Let’s take a look at how automation can help your business rapidly and efficiently build a modern data estate.
- Utilizing a data management platform can provide a cohesive data foundation for analytics data in the cloud, on-premises or a hybrid. You can do so by eliminating the need and time to manually stitch together tools for ETL, data modeling, code management, security, and documentation.
- With an automated data management solution, scripts are automatically generated and kept up-to-date to reflect the correct names of fields and sources that have changed. When a system keeps track of security, you simply add the person to the same security group, without copy and pasting access rights or manually keeping track. The system always provides an up-to-date overview of people who have access to every piece of data.
- Calculations are only made once and reused throughout the entire solution and in every front-end to access the data hub or data warehouse. Automated data impact analysis and lineage can bring clarity about the origin of data, without IT having to answer these requests by going through hundreds of lines of code manually.

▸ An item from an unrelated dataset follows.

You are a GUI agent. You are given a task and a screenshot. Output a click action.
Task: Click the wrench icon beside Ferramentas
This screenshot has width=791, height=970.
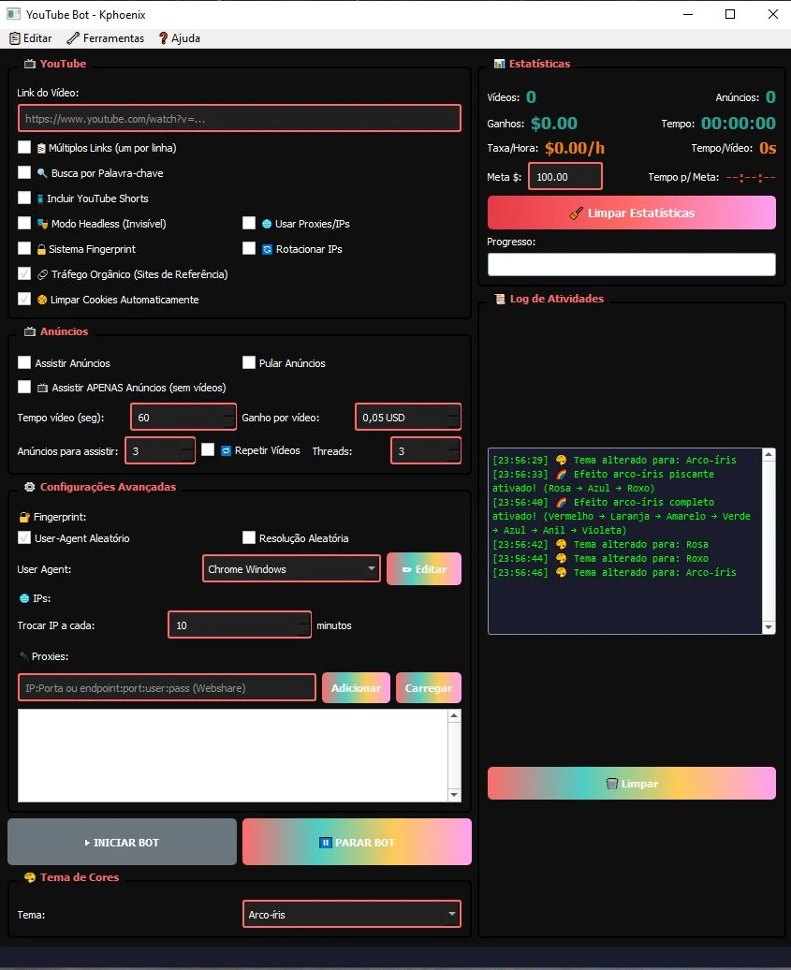click(x=73, y=38)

- The automatic creation of documentation keeps track of which data goes where. Admittedly, you’re still stuck with the task of reading that documentation, but that’s another matter. But more importantly, you can help support efforts to satisfy various audit and compliance requirements.
- Automation allows for automatic detection of changes in the data structure, and keeps systems up-to-date, making maintenance easier, and the adding of new data sources significantly faster and more flexible. This means more time for staff to put data to good use. By automating all the repetitive manual work that has been typically involved, businesses free up employees’ time and the reliance on resources—saving countless hours—and allowing them to focus their attention on more critical business matters.
- There is no need to re-engineer when moving from legacy to new technologies. An analytics architecture built with an automated data management platform can handle variations in the underlying technology—meaning that moving from SQL to the cloud can be accomplished simply and quickly. The chores behind writing documentation, comprehending data lineage and maintaining security can become a thing of the past.
- You can easily populate a data hub or data lake with virtually any number and any type of data sources to fully automate a continuous flow of data in and out. To simplify and add to the data automation effort, organizations should consolidate, integrate and centralize all of their data sources into a central hub. All this results in a “one-stop shop” for all enterprise data and addresses the ongoing challenge organizations face on how to manage present and future data. It also means “one version of the truth” to help ensure consistency and data integrity throughout the business for all data users.
With automation, myriad hours of work by tech staff (and certainly external consultants) are substantially reduced. IT is freed from the responsibility of managing and performing those mundane tasks that can be easily handled with automation. IT can therefore become more of a supporting unit that empowers business users to leverage all the great and valuable information the organization has already stored as data, and all the new data that will flow into the company over time.
As laid out above, automation will improve an organization’s capability to use their data as intelligence for making better quality business decisions. The bottom line is this— by automating your corporate data estate, you’ll achieve better agility, faster access, and benefit from a holistic view of all your data.